Cf. https://en.wikipedia.org/wiki/Women_in_Classical_Athens - Abschnitt Religion
Re: Sehen und gesehen werden
Γραικίσκος schrieb am 09.04.2016 um 14:12 Uhr (Zitieren)
Warum sonst hätte Xanthippe sich das Gewand ihres Gatten borgen sollen?
Re: Sehen und gesehen werden
Φιλομαθής schrieb am 09.04.2016 um 19:23 Uhr (Zitieren)
Wenn man Jacob Burckhardt folgt, aus Mangel an einem eigenen Umhang. Anscheinend habe ich die Anekdote gründlich missverstanden.
Re: Sehen und gesehen werden
filix schrieb am 09.04.2016 um 19:36 Uhr (Zitieren)

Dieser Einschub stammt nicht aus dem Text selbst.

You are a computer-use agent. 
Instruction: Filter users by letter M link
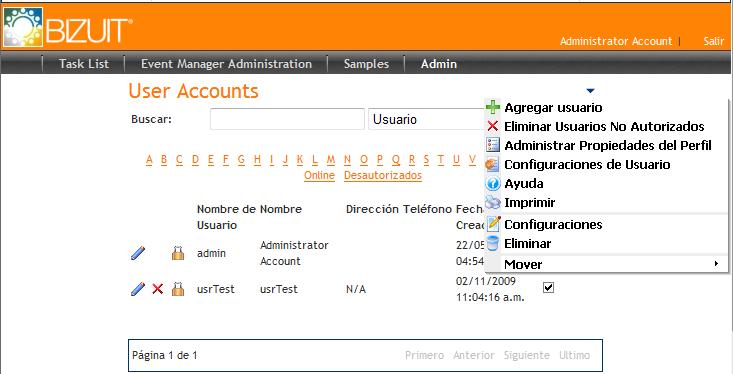pos(331,159)
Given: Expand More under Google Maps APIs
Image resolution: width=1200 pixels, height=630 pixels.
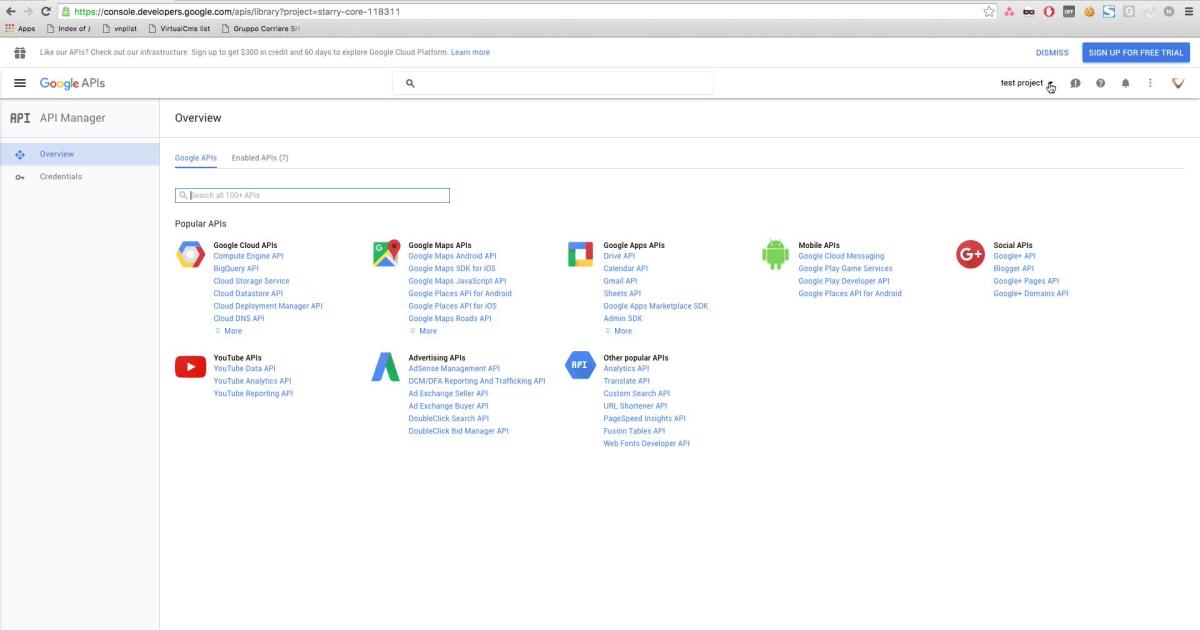Looking at the screenshot, I should pos(423,331).
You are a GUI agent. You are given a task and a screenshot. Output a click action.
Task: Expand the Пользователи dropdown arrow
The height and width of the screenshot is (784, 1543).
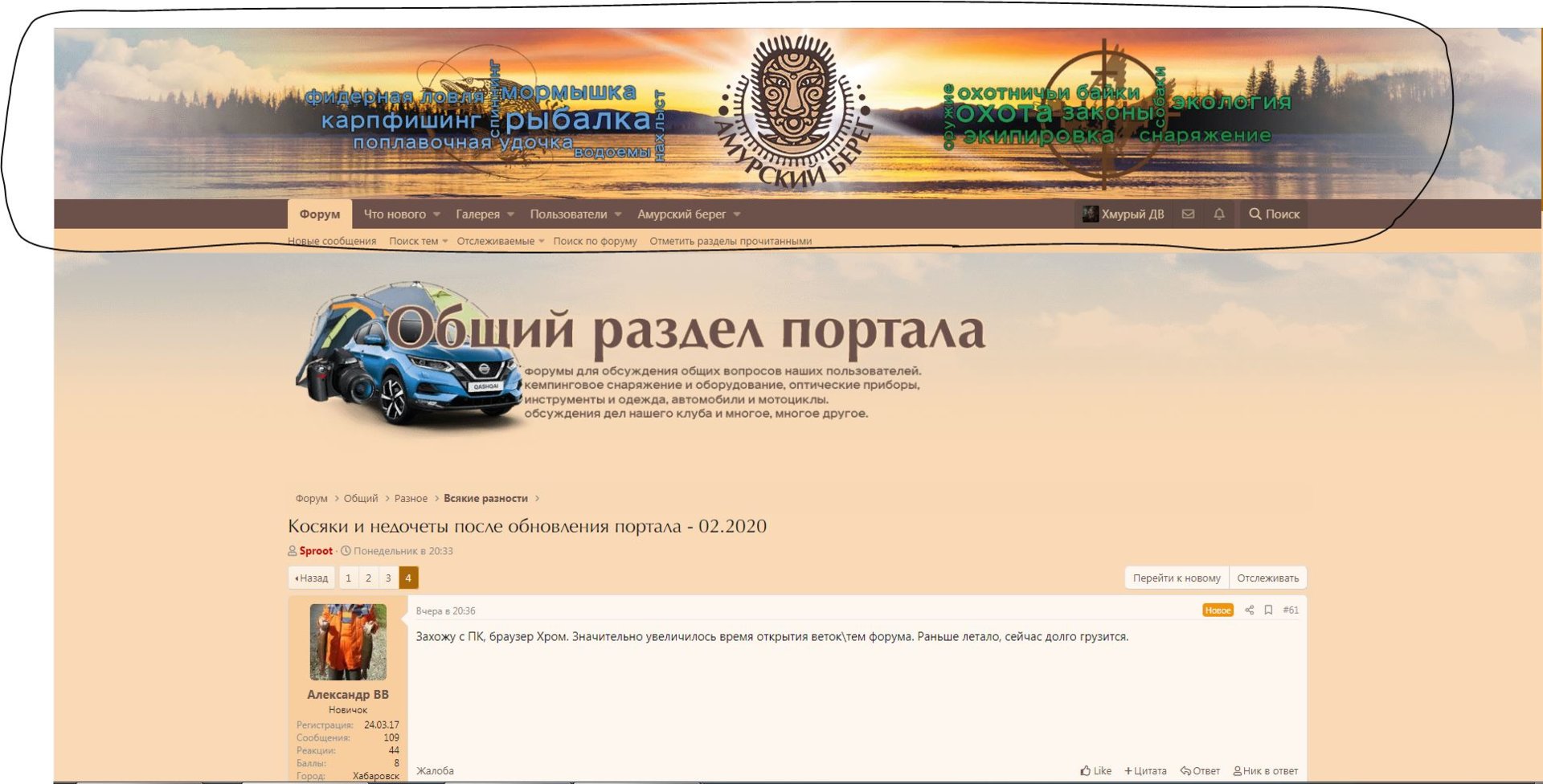[618, 214]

Eine andere Interpretation: Das ἱμάτιον war ja ein von Männern und Frauen gleichermaßen getragenes Kleidungsstück, als solches also kaum so stark geschlechtsspezifisch codiert wie z.B. in unserer Bekleidungskultur ein Rock. Wohl aber unterschied sich der Gebrauch, die Art, sich damit zu gewanden - es könnte folglich darum gehen, dass Xanthippe nicht darauf verzichtet, sich als Mann zu verkleiden, wohl aber auf ein Stück Stoff, das auf eine bestimmte Weise getragen aus der Frau in der Öffentlichkeit eine schickliche Frau macht. Vgl. dazu eine Stelle aus Plutarchs Coniugalia Praecepta 142c, die von einem Verhüllungsgebot im weiteren Sinn spricht:
Re: Sehen und gesehen werden
Φιλομαθής schrieb am 09.04.2016 um 21:04 Uhr (Zitieren)
Demnach wollte Xanthippe sich über dieses Verhüllungsgebot wohl deshalb hinwegsetzen, weil Sokrates' Mantel allzu unkleidsam war.